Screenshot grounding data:
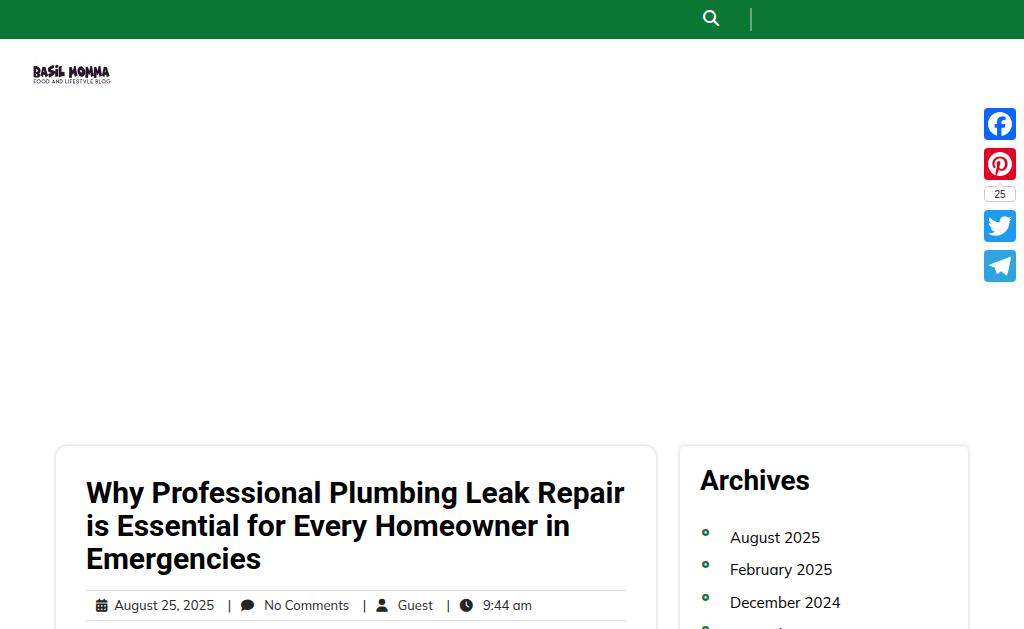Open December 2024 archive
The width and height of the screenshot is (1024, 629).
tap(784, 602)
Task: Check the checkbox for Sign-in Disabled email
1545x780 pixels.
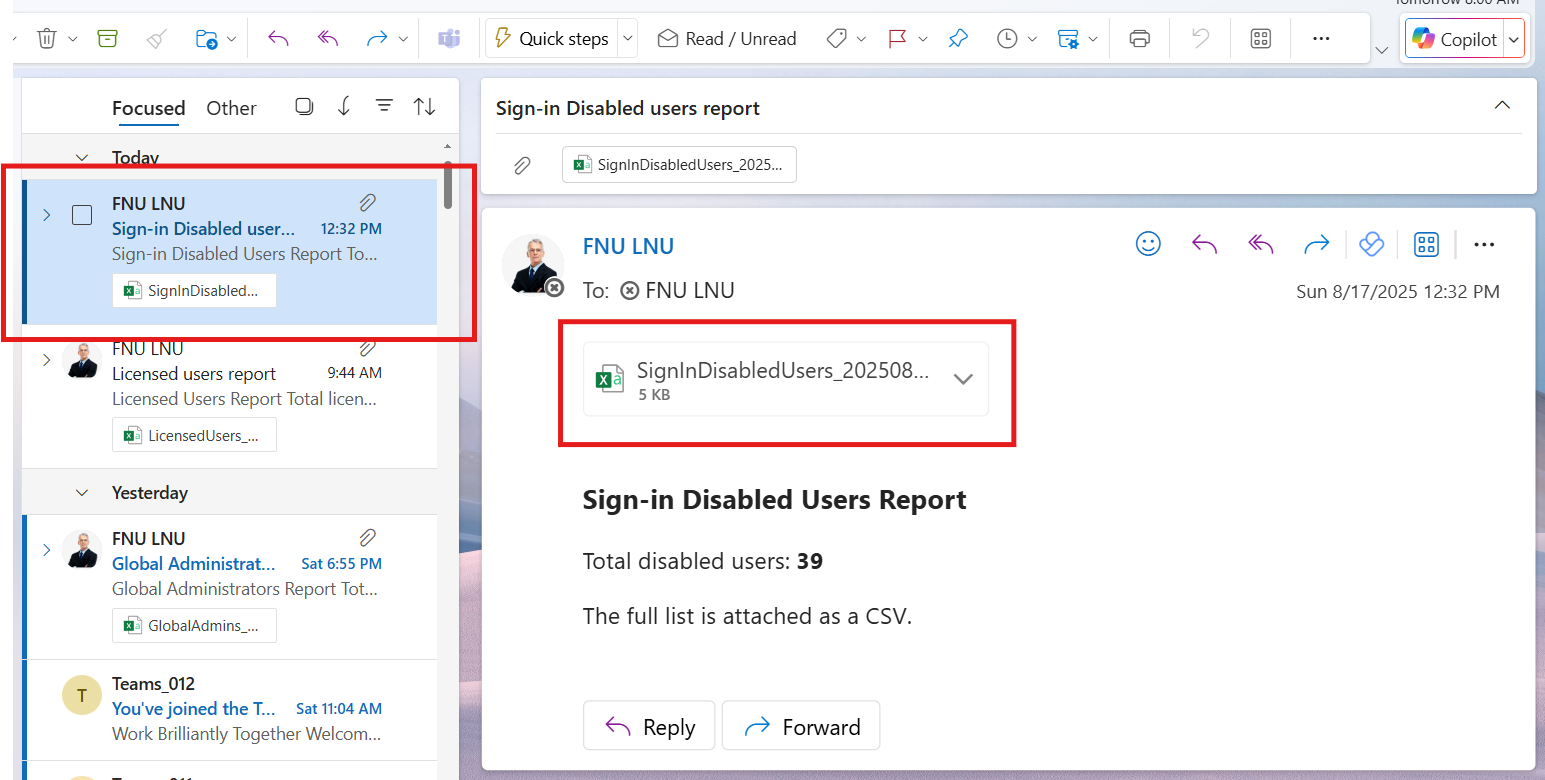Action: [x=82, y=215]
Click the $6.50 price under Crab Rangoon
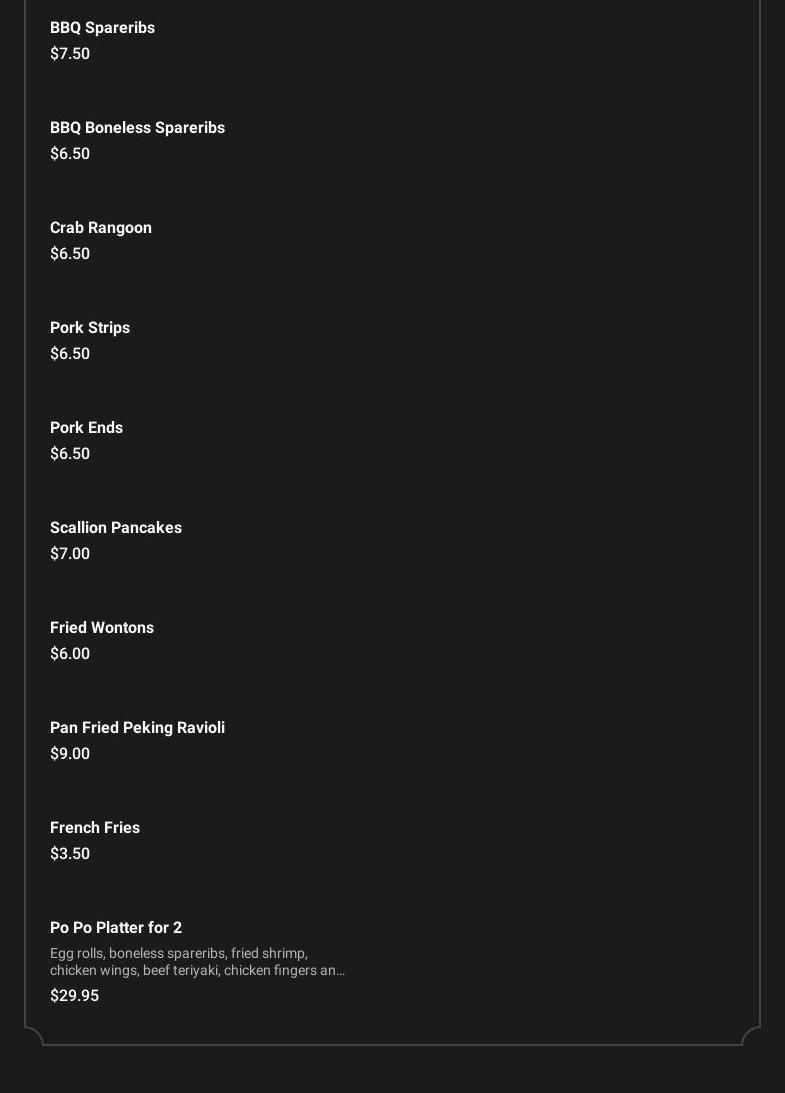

#### [Exercise brief]
Give back only the lines from the one that carries "Task: Check the" through the final line above, both included. Drop all pictures.

#### [Reply to the exercise]
Task: Check the checkbox for Sign-in Disabled email
1545x780 pixels.
Action: [x=82, y=215]
Click the $6.50 price under Crab Rangoon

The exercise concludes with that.